İşletmede Problem Olgusu

İşletmede Problem Olgusu

Gürcan Banger

Çağdaş iş-işletme kültürü pasif altyapıdan bünyesinde insanı barındıran karmaşık bir sisteme dönüşüyor. Günümüze ulaşmış olan yönetim metodoloji, teknik ve araçları ise büyük oranda geçmişin işletmesine hitap ediyor. Geleneksel işletmede problemler prosedürler, yönergeler, talimatlar, organizasyon şemaları ve rol tanımları ile çözülmeye çalışılıyordu. Hâlâ ‘övgüyle’ gündemde tutulmaya çalışılan kalite yönetim sistemleri de bu geleneksel anlayışın bir parçasıdır. Günümüzde ise insanın beceri, yetenek ve yetkinlikleriyle iş-işletme süreçlerinden daha etkin rol alması problem kavramının da daha karmaşık bir hal almasına yol açıyor. Günümüz işletmesinde problemleri aşabilmek için hem yeni işletmeyi hem de problem kavramını daha ‘iyi çalışmak’ zorundayız.
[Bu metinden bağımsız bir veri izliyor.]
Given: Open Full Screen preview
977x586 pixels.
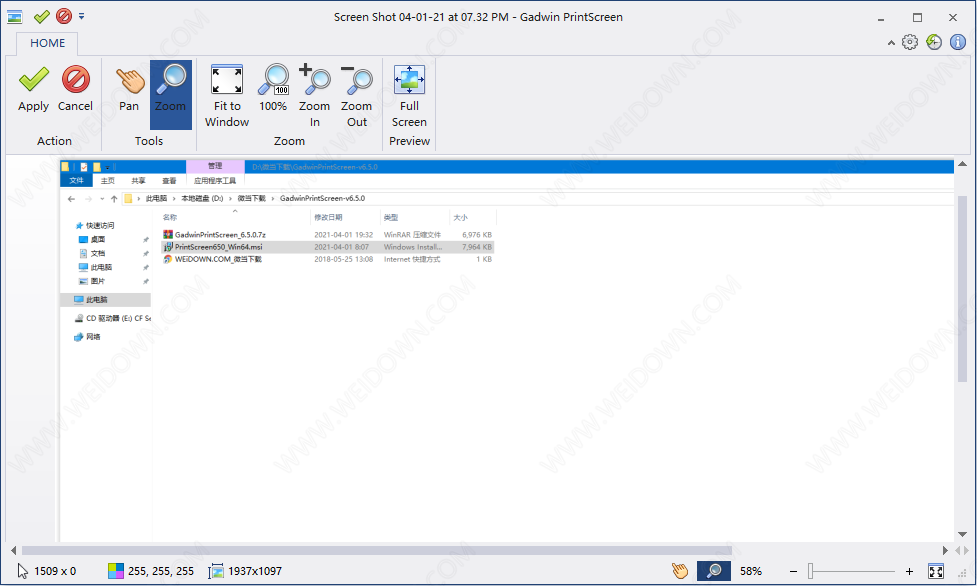Looking at the screenshot, I should [x=409, y=96].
Üstü nilüferle dolu bir gölün dibini gözlememiş olsam da okuduğum birkaç cümle problem kavramı konusunda değerli bir örnek sergiliyor. Bir gölün üzerinde büyük bir alana yayılmış olan nilüfer yaprakları gerçekte gölün dibindeki birkaç kökten kaynaklanıyor. Bir işletmede de gölün üzerindeki nilüfer yaprak veya çiçekleri kadar problemle karşılaşabiliriz. Bu sorunlar üretim alanından muhasebeye, çalışan performansından satışa kadar pek çok gözlenebilir. Ama sağlam bir sistem (işletme) analizi yaptığımızda, bu ‘görünür problemlerin’ az sayıdaki gerçek ‘kaynak problemden’ kök bulduğunu fark ederiz. Dolayısıyla ilgili olduğumuz işletme türü –geleneksel veya bilgi ekonomisine ait– ne olursa olsun işletmedeki görünür ve kaynak problemleri fark edebilmeyi ve görünür problemlere yol açan kaynak problemleri tespit edebilmeyi başarmalıyız. Görünür problemleri gidererek işletmenin daha etkili, verimli ve sürdürülebilir işlemesi sağlanamaz. Yapılması gereken, işletmedeki mevcut ve muhtemel problem kaynaklarını ortadan kaldırmaktır.

İnsan Kaynağı

Çağdaş iş-işletme modellerinde –üretim sorunlarının teknolojik olarak çözümündeki ilerlemeler, pazardaki hızlı değişimler ve yükselen rekabete bağlı olarak– insan kaynağının yeri, değeri ve etkisi artıyor. Bu da problem olgusunun varlığı ve çözümünün insana daha yakın hale geldiğini ima ediyor. Eğer iş-işletme probleminin mevcudiyet ve çözüm olarak –işletmenin yarattığı değere yaptığı etki açısından– insana yakınlaştığına benimsiyorsak, bu durumda işletmenin insan kaynağına (çalışanlara) nasıl baktığımız (girişimci ve yöneticinin nasıl baktığı) daha önemli hale gelir.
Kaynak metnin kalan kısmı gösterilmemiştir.